Isometries, rigidity and universal covers

The goal of this paper is to describe all closed, aspherical Riemannian manifolds M whose universal covers M̃ have have a nontrivial amount of symmetry. By this we mean that Isom(M̃) is not discrete. By the well-known theorem of Myers-Steenrod [MS], this condition is equivalent to [Isom(M̃) : π1(M)] = ∞. Also note that if any cover of M has a nondiscrete isometry group, then so does its universal cover M̃ . Our description of such M is given in Theorem 1.2 below. The proof of this theorem uses methods from Lie theory, harmonic maps, large-scale geometry, and the homological theory of transformation groups. The condition that M̃ have nondiscrete isometry group appears in a wide variety of problems in geometry. Since Theorem 1.2 provides a taxonomy of such M , it can be used to reduce many general problems to verifications of specific examples.
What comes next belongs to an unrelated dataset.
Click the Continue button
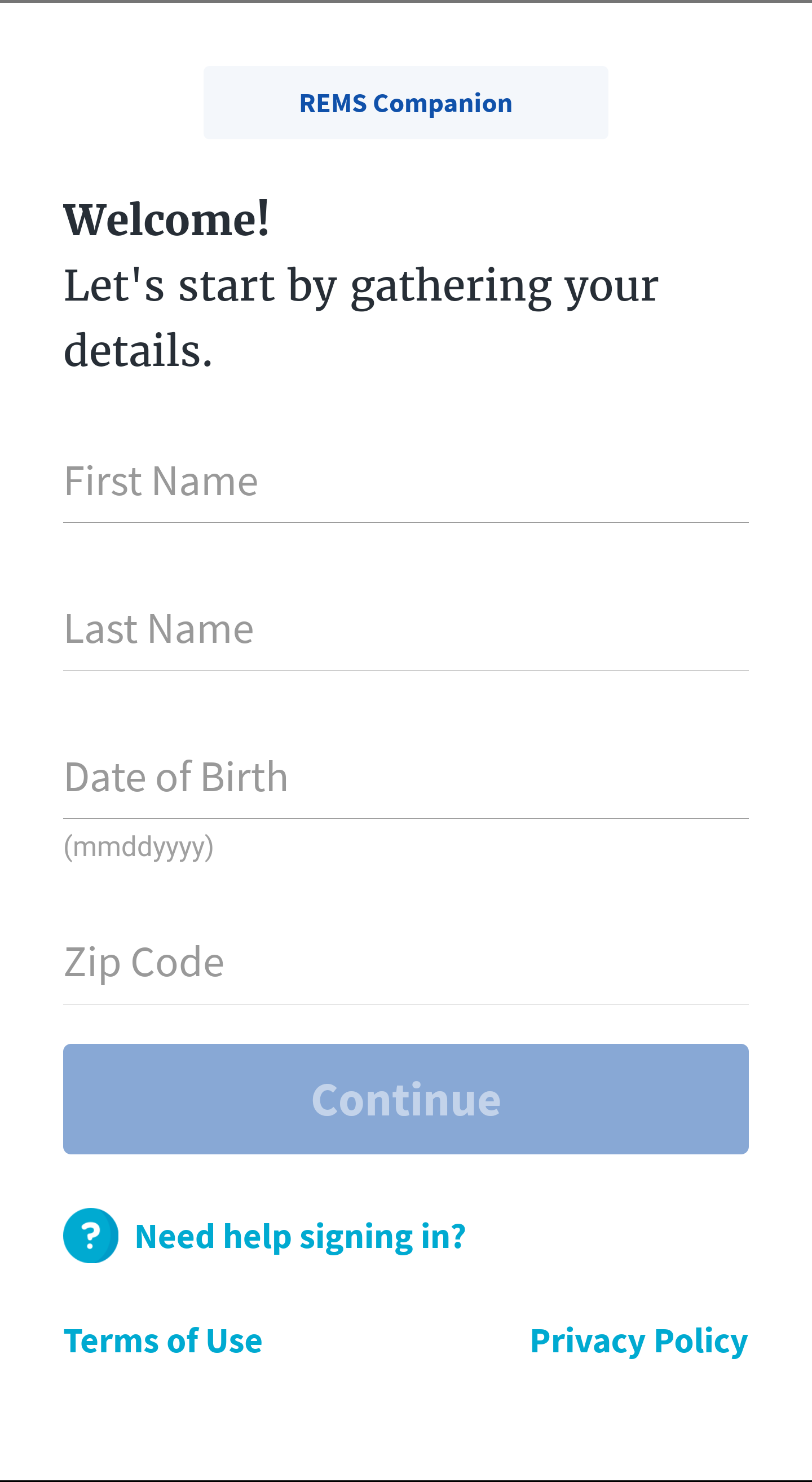This screenshot has height=1482, width=812. click(x=406, y=1099)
Actually, it is not always Theorem 1.2 which is applied directly, but the main subresults from its proof. After explaining in §1.1 the statement of Theorem 1.2, we give in §1.2 a number of such applications. These range from new characterizations of locally symmetric manifolds, to the classification of contractible manifolds covering both compact and finite volume manifolds, to a new proof of the Nadel-Frankel Theorem in complex geometry.